Aim of the exercise: Please duplicate the stretch of records from the line containing "Identify the location of nonkeyable-item: caching." through the line containing "(414, 208).", both ends included, and leave the pictures out of your answer.

Records supplied:
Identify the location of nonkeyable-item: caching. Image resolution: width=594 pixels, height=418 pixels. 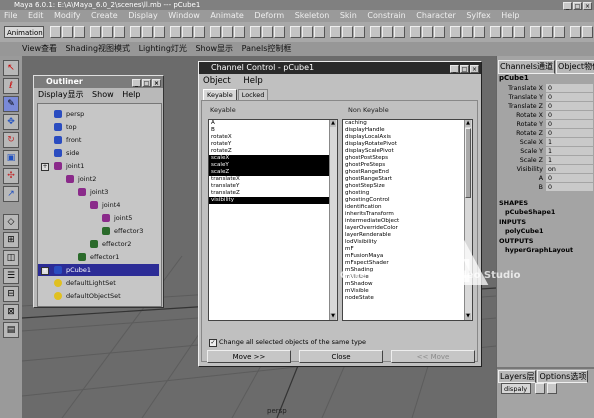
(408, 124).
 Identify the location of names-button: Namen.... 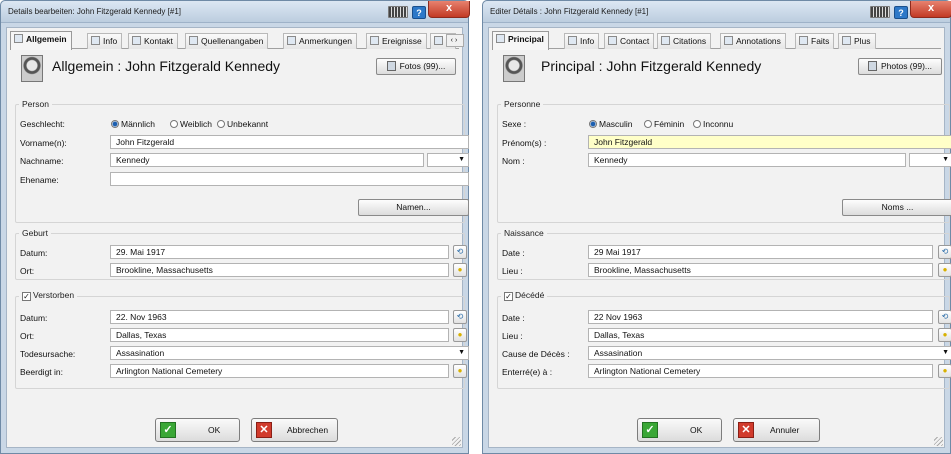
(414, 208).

* * *

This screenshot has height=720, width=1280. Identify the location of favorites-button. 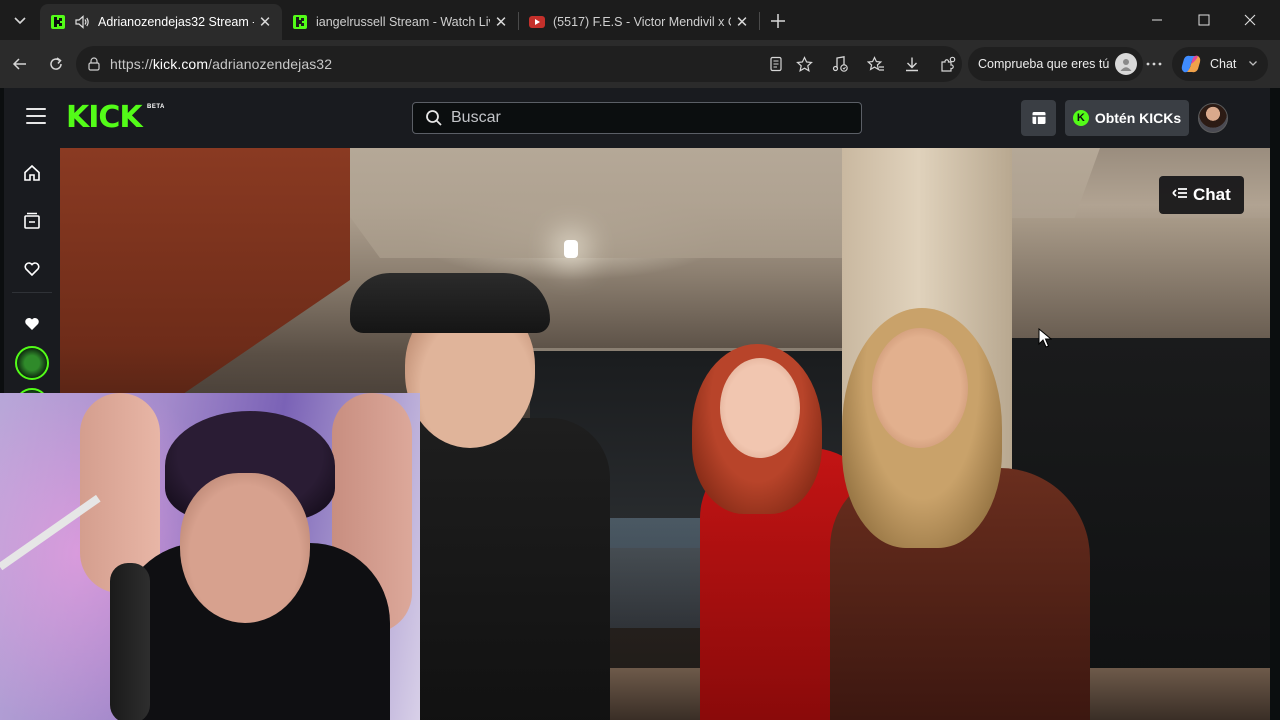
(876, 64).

Task solution:
Identify the location of nonkeyable-item: caching. Image resolution: width=594 pixels, height=418 pixels. 
(408, 124).
 Identify the location of names-button: Namen.... 
(414, 208).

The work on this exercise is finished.